One of the basic assumption of Productivity Index is the availability of a stabilized bottom hole flowing pressure. It is this word ‘stabilized’ that makes the PI a topic of concern in the oil and gas industry. This is because, there is no reservoir in the real world that can be found to have a stabilized bottom hole pressure as production unfolds.
The PI is also a function of existing reservoir drive mechanisms. The term ‘drive mechanism’ as used in this context is used to differentiate between reservoirs whose motive power is primarily a displacement type as opposed to a depletion type.

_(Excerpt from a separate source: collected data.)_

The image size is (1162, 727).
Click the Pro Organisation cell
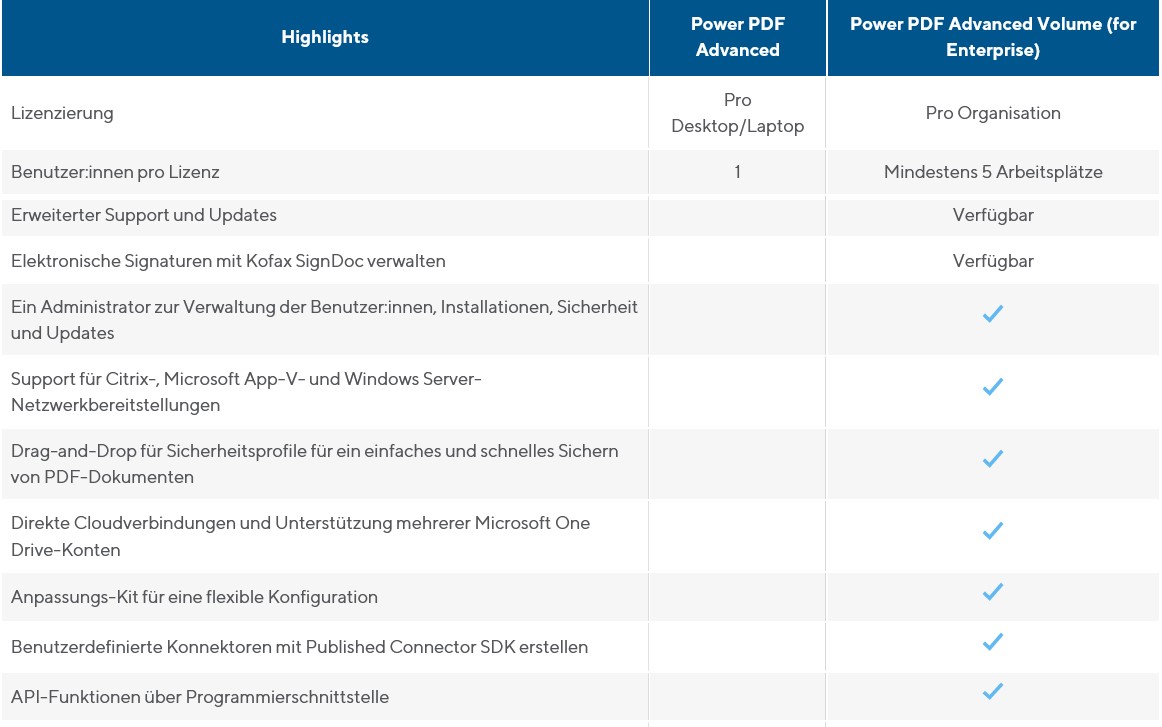click(993, 113)
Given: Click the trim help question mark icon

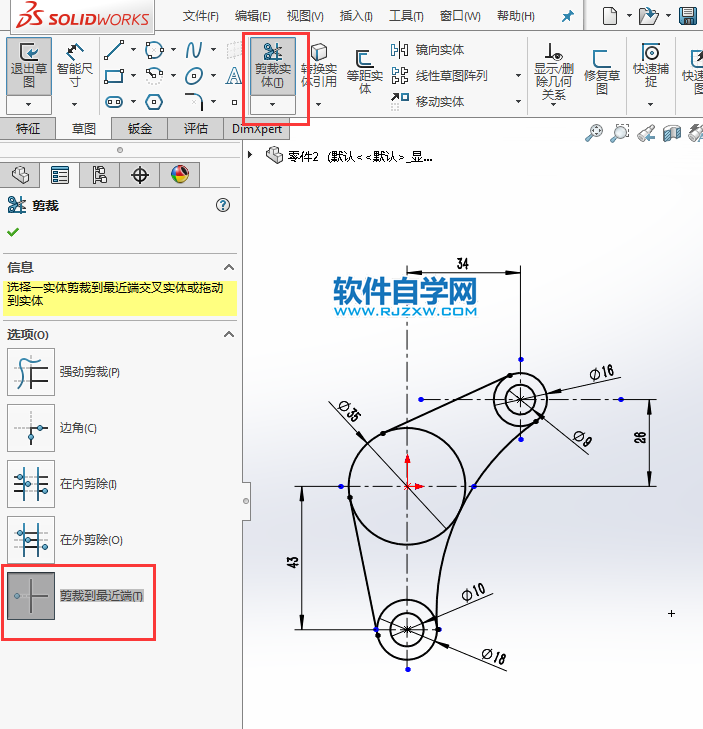Looking at the screenshot, I should [x=223, y=205].
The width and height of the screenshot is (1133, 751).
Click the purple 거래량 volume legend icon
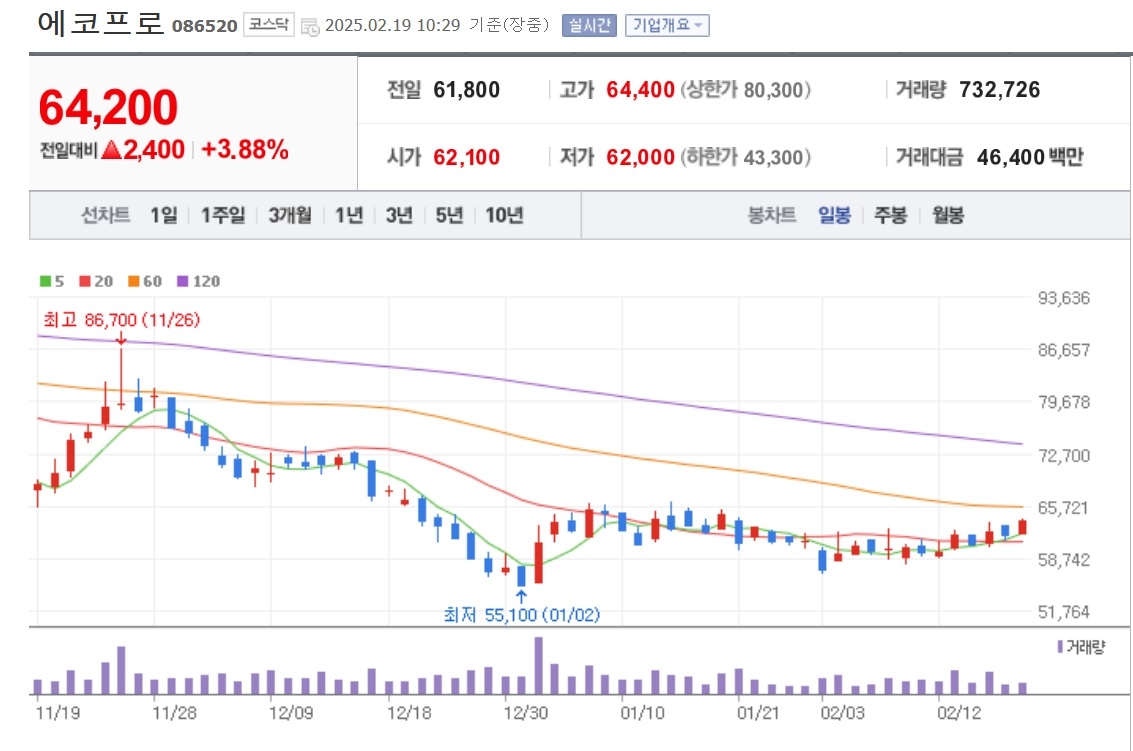(x=1060, y=646)
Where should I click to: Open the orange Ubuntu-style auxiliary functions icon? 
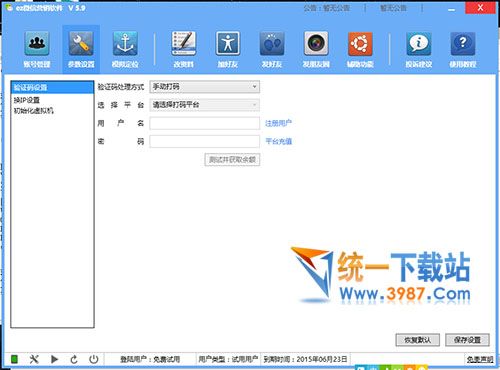(x=360, y=44)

Displacement type refers to strong active aquifer or gas cap drive and depletion type refers to a closed reservoir or one in which the motive power in the reservoir is primarily from gas dissolved in the oil. It should be noted that reservoirs with the displacement type drive will generally produce more reliable PI’s from well test rather than will the depletion type. In the displacement type, there is little or no free gas (aside from those existing in a gas cap) and; hence the reservoir capability to the single phase liquid is greater than it would be if the free gas were present. It should be pointed out that under certain conditions, there can be serious limitations to PI determination from this type of reservoir (displacement type). If a well is pulled too hard, then a localized depletion drive will result and obviously the PI as determined will not be reliable for predicting the well’s performance.

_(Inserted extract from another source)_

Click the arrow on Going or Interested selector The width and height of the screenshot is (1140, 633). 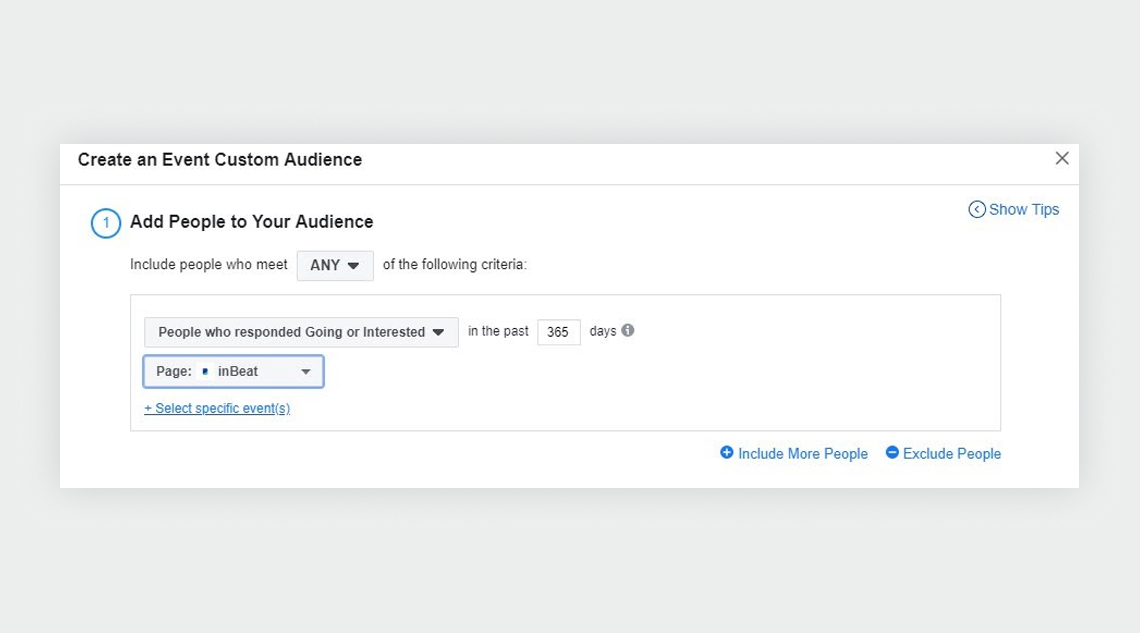coord(438,332)
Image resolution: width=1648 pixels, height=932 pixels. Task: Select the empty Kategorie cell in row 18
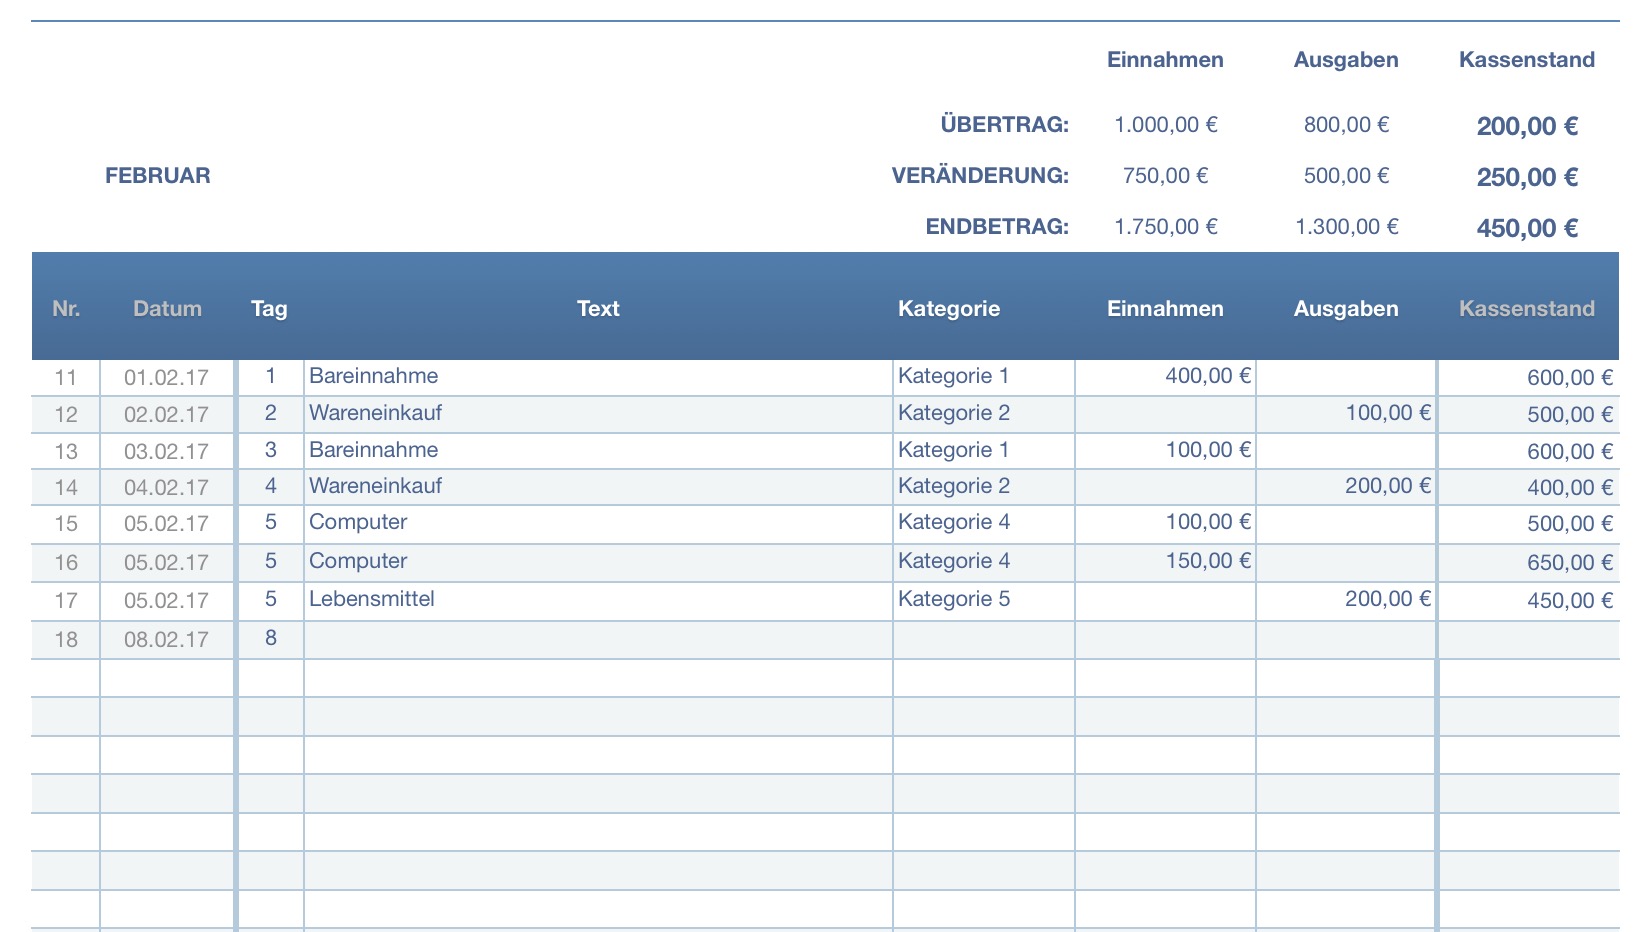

The depletion type reservoirs will yield fair reliable PI’s only when the pressure draw- down is small compared to the shut-in reservoir pressure.
Another approach to the correct prediction of a well’s performance is to plot flowing bottom-hole pressure against production rate. This plot is commonly called the ‘inflow performance curve’ and it was first used by Gilbert in describing well performance. Typical curves are illustrated in figure 1.2 below and they differ depending upon the type of reservoir. The curve for strong water drive is essentially a straight line as discussed above under Productivity Index. The determination of the non-linear relationship observed for solution gas drive wells present a significant problem. A publication by Vogel in January, 1968 offered a solution in determining Inflow Performance Curve for a solution gas drive reservoir when undergoing production below burble point. He was able to show that flowing bottom-hole pressure versus rate plot is a function of cumulative recovery changed. This then results in a progressive deterioration of the IPR’s as depletion proceeds in a solution gas drive reservoir system.
Figure 1.2: Typical Inflow Performance Curve
1.1.3 Outflow Performance Relationship/ Vertical Lift Performance
The outflow pressure drop required to lift the fluid from the perforations to the wellhead is another factor t.